Something I picked up in yet another sweep of the records yesterday.

Something that, to me, is monumental.

As you can see from the carded record here, Boston served in the War of 1812.11

He and his brother Simon — his bondsman on his marriage bond to Elizabeth — both served in Captain Ambrose Carlton’s company of North Carolina militia. And he and Simon both got — and sold their rights to — warrants for bounty land.

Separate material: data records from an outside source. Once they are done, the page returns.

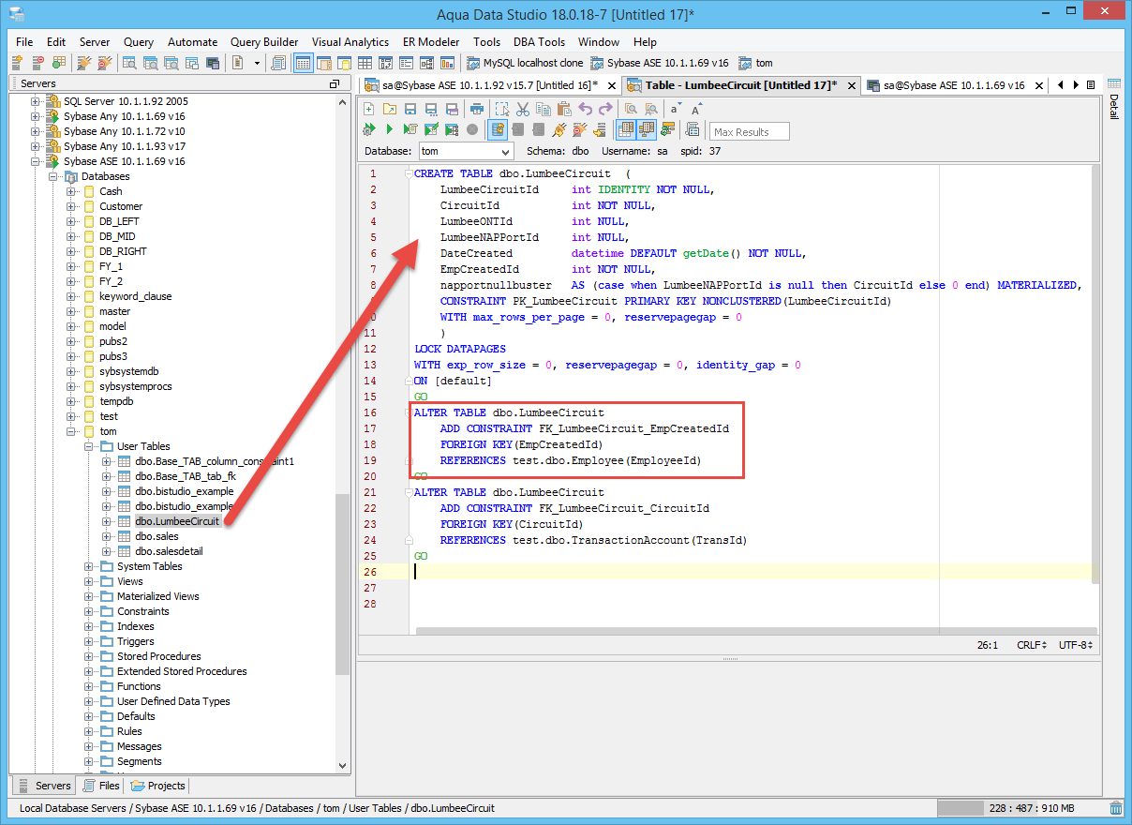The width and height of the screenshot is (1132, 825).
Task: Click the Max Results input field
Action: [750, 132]
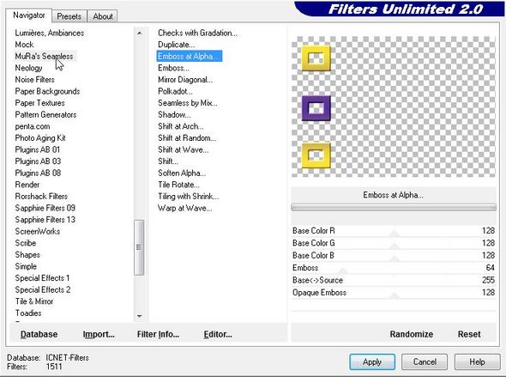Click the top yellow frame in preview
The image size is (506, 377).
(x=316, y=58)
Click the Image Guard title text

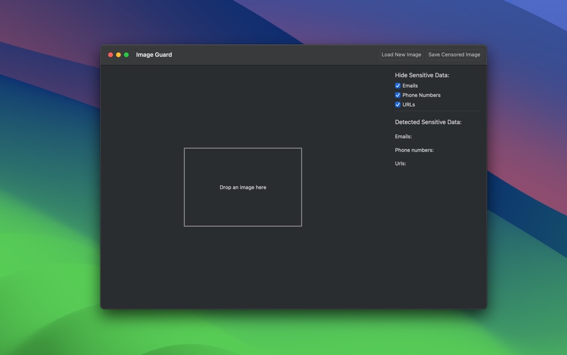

Boston assigned his right to 160 acres to Miner W. Gibson,12 and Simon assigned his right to 40 acres to Sophia C. Jones13 and his right to 120 acres to Edward A. Temple who, in turn assigned it to Robert Coles.14

All of the patents say the same thing that this service index carded record shows: they served in Captain Ambrose Carlton’s company of North Carolina militia in the War of 1812.

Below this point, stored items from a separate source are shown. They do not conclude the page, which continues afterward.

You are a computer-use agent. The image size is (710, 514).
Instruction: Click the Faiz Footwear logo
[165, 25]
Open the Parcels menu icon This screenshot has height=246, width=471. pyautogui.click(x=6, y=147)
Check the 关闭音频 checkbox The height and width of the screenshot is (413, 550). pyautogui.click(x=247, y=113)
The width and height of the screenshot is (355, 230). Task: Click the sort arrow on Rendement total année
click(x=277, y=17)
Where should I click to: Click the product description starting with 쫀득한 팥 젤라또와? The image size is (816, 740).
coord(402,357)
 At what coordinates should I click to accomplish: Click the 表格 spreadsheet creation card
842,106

Now… that’s pretty much all that’s available online right now.

But it’s sure more than used to be available online … and it’s pointing right at some potentially terrific records.

While Boston didn’t live long enough to qualify for a service pension,15 there should be a bounty land file at the National Archives, a compiled military service record, perhaps a unit history.

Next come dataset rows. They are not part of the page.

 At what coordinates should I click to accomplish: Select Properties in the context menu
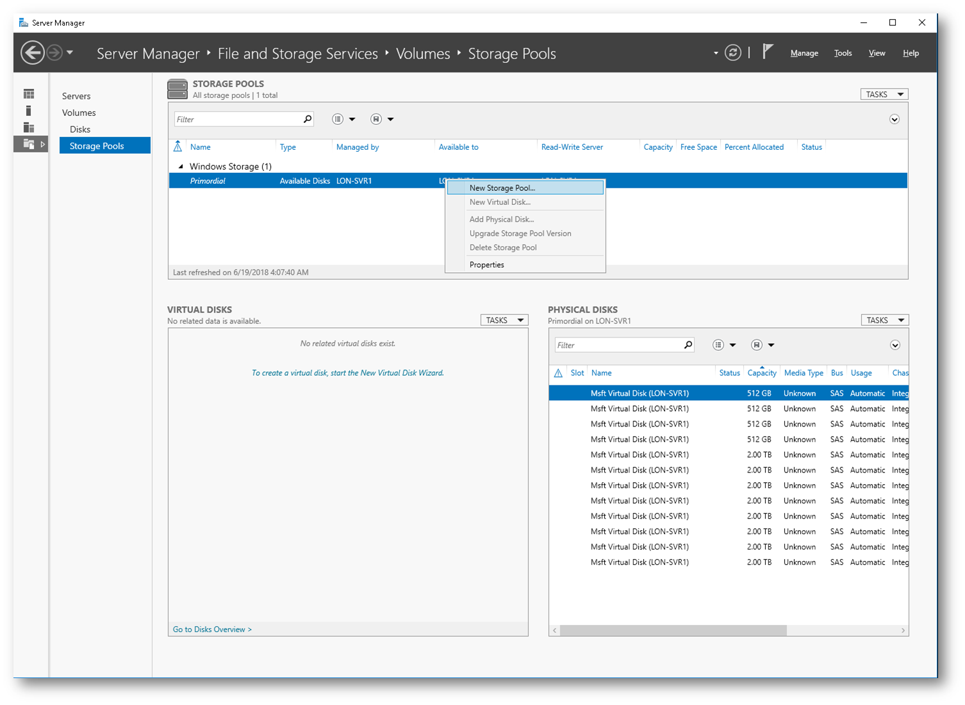[x=486, y=264]
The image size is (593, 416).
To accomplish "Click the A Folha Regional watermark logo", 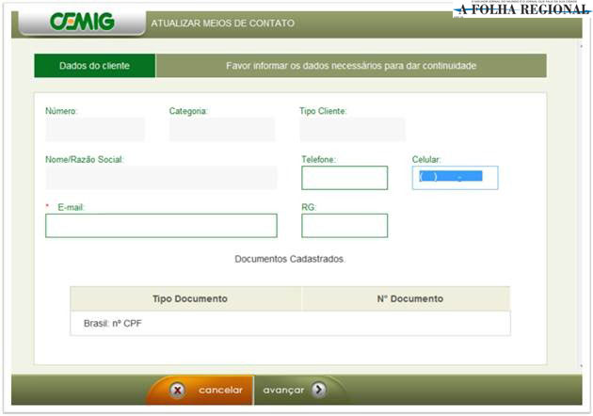I will (x=521, y=9).
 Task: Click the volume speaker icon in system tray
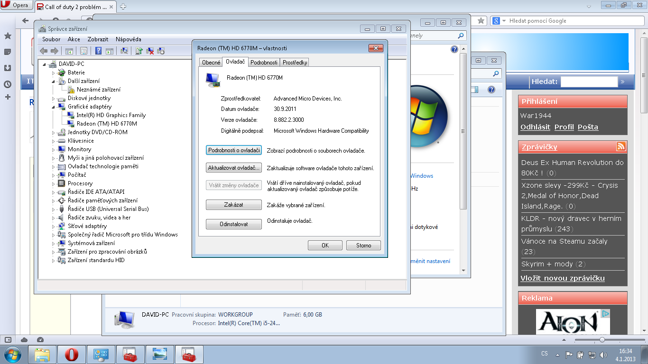tap(603, 355)
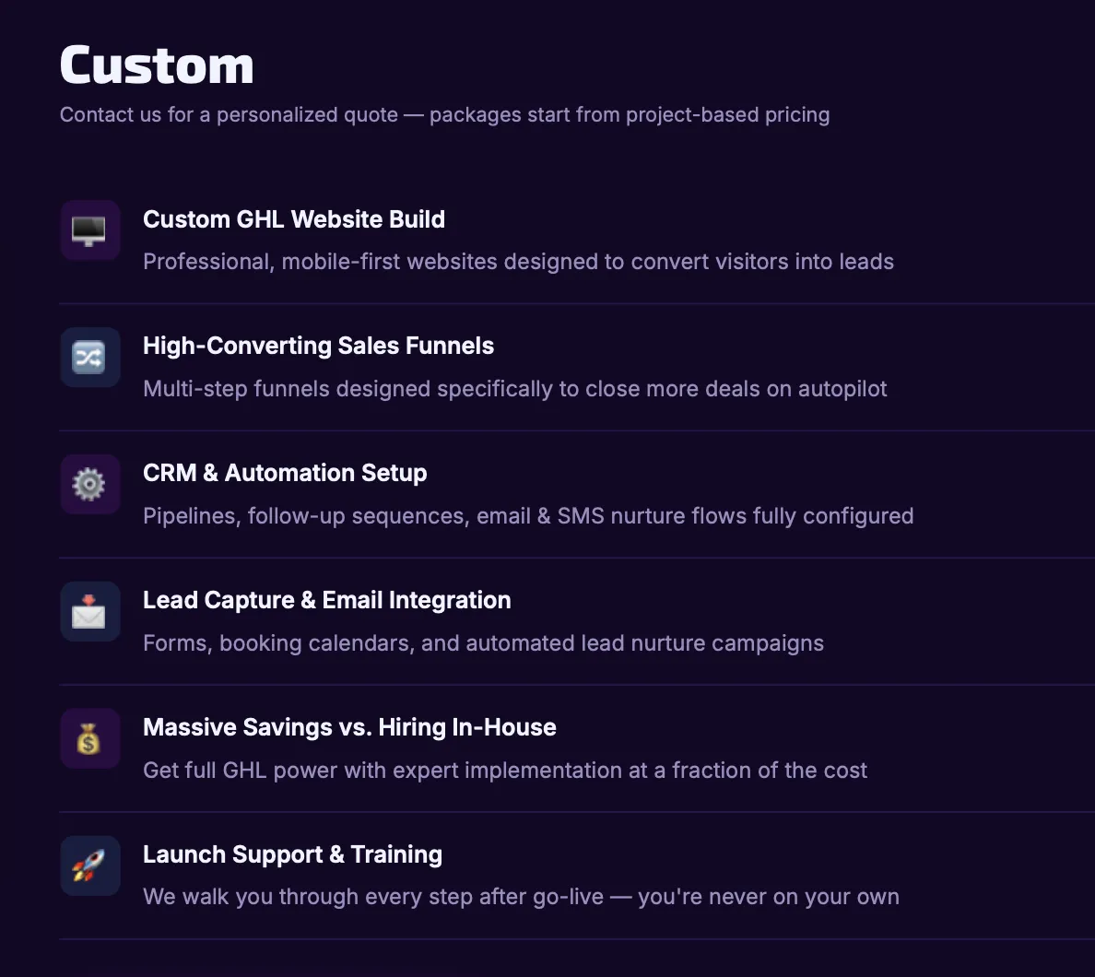Image resolution: width=1095 pixels, height=977 pixels.
Task: Open Lead Capture & Email Integration item
Action: 326,600

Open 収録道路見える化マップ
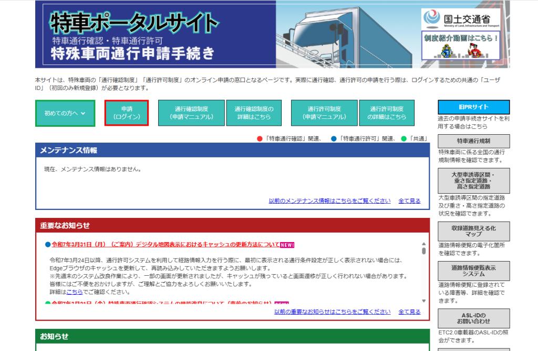(x=473, y=231)
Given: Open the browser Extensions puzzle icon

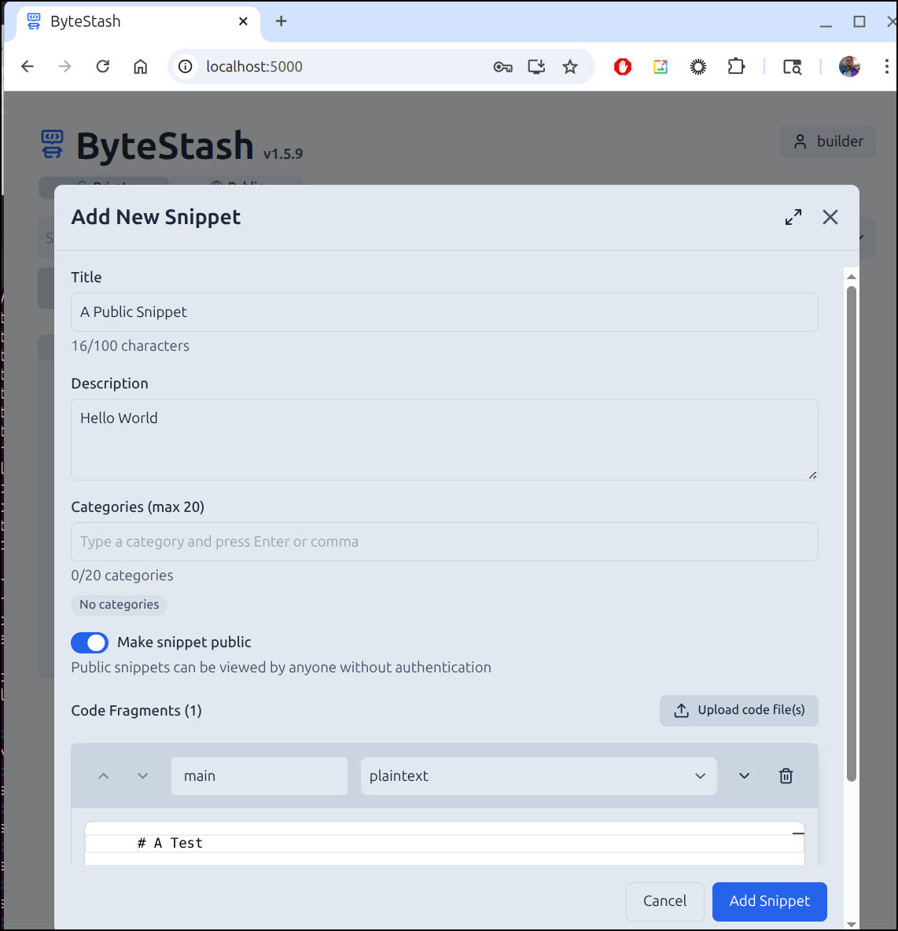Looking at the screenshot, I should 736,67.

Yes, it pays to check the records again, every so often.

And again…

And again…

And again…


SOURCES

  1. See 1850 U.S. census, Cherokee County, Alabama, population schedule, 26th District, p. 6(A) (stamped), dwelling/family 75, Boston Shew household; digital image, Ancestry.com (http://www.ancestry.com : accessed 12 July 2002); citing National Archive microfilm publication M432, roll 3.
  2. Wilkes County, North Carolina, Marriage Bond, 1816, Boston Shew to Elizabeth Brewer; North Carolina State Archives, Raleigh.
  3. See, e.g., 1850 U.S. census, Cherokee Co., Ala., pop. sched., 26th District, p. 6(A) (stamped), dwelling/family 75, Boston and Elizabeth Shew.
  4. 1820 U.S. census, Wilkes County, North Carolina, population schedule, p. 494 (stamped), Boston Shew household; digital image, Ancestry.com (http://www.ancestry.com : accessed 25 July 2002); citing National Archive microfilm publication M33, roll 83.
  5. 1830 U.S. census, Wilkes County, North Carolina, p. 335 (stamped), Boston Shew household; digital image, Ancestry.com (http://www.ancestry.com : accessed 14 July 2002); citing National Archive microfilm publication M19, roll 125.
  6. 1840 U.S. census, Grayson County, Virginia, p. 305 (stamped), Boston “Shoe” household; digital image, Ancestry.com (http://www.ancestry.com : accessed 20 Nov 2011); citing National Archive microfilm publication M704, roll 555
  7. 1850 U.S. census, Cherokee Co., Ala., pop. sched., 27th District, p. 136(B) (stamped), dwelling/family 1054, Simon Shew.
  8. Ibid., dwelling/family 1055, Danl Shew.
  9. 1860 U.S. census, Izard County, Arkansas, Franklin Township, population schedule, p. 349 (stamped), dwelling 150, family 148, Boston Shew household; digital image, Ancestry.com (http://www.ancestry.com : accessed 5 Oct 2012); citing National Archive microfilm publication M653, roll 43.
  10. 1870 U.S. census, Cherokee County, Alabama, Leesburg, population schedule, p. 268(B) (stamped), dwelling/family 23, B and J D Shoe in R M Hale household; digital image, Ancestry.com (http://www.ancestry.com : accessed 5 Oct 2012); citing National Archive microfilm publication M593, roll 7.
  11. Index to Compiled Service Records of Volunteer Soldiers Who Served During the War of 1812, microfilm publication M602, roll 188 of 234 rolls (Washington, D.C. : National Archives and Records Service, 1964); digital images, Fold3 (http://www.Fold3.com : accessed 20 May 2016), carded record of Boston Shoe, Private, Capt. Carlton’s Company, North Carolina Militia.
  12. Boston Shew, warrantee (Cass County, Nebraska), land patent no. 22890, 1 August 1860; “Land Patent Search,” digital images, General Land Office Records (http://www.glorecords.blm.gov/PatentSearch/ : accessed 20 May 2016).
  13. Ibid., Simon Shew, warrantee (Clarke County, Iowa, land patent no. 97173, 1 October 1855.
  14. Ibid., Simon Shew, warrantee (Ringgold County, Iowa, land patent no. 38814, 1 July 1859.
  15. Service pensions from the War of 1812 didn’t begin until 1871. See “An Act granting Pensions to certain Soldiers and Sailors of the War of eighteen hundred and twelve, and the Widows of decease Soldiers,” 16 Stat. 411 (14 Feb 1871).